Exercise material =>
·····

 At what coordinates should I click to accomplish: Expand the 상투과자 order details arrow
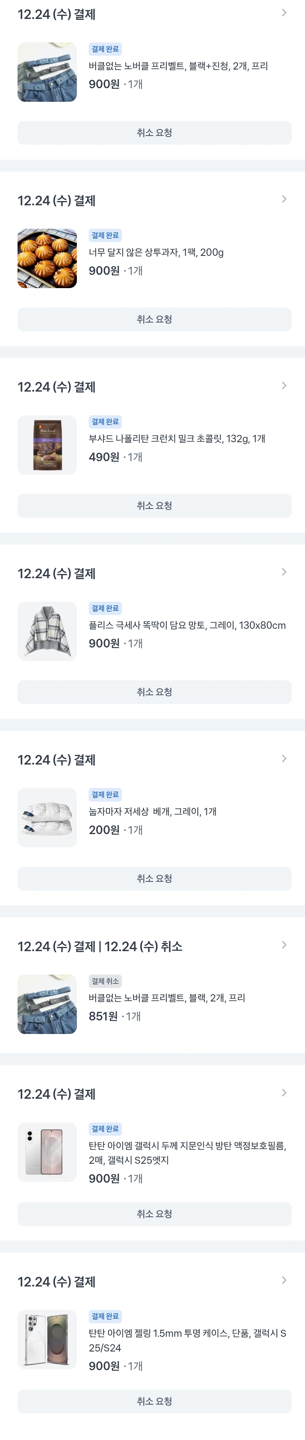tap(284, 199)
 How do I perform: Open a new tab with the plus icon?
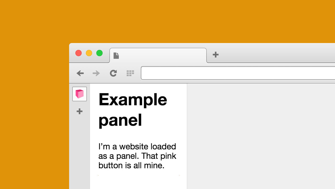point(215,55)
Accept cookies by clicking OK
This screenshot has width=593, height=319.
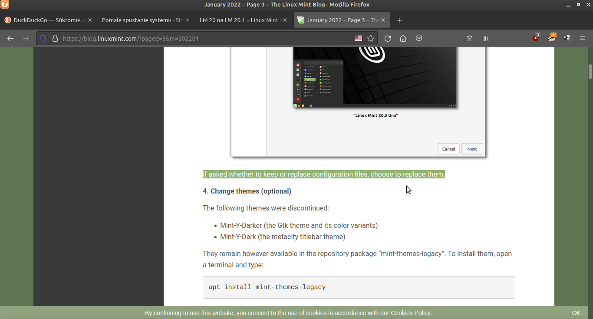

·····

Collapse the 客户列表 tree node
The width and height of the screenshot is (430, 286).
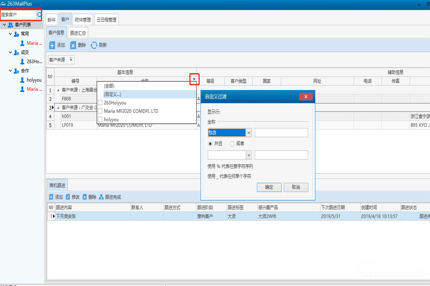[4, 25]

·····

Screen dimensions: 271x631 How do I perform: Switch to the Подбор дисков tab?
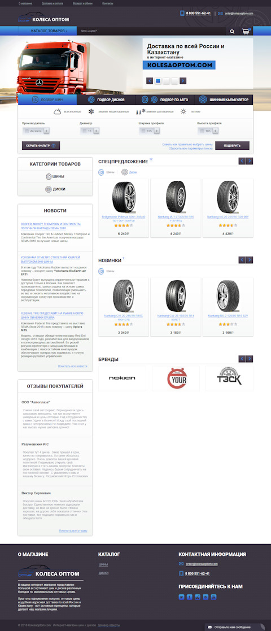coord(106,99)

·····

What you need to do => Give again, exactly as written above, each line from the one that has "At what coordinates" to the one that has "This screenshot has width=593, height=319.", both included; omit the pictures.

Expected answer =>
 At what coordinates should I click to accomplish: Expand the 상투과자 order details arrow
tap(284, 199)
 How do I perform: Open a new tab with the plus icon?
point(215,55)
Accept cookies by clicking OK
This screenshot has width=593, height=319.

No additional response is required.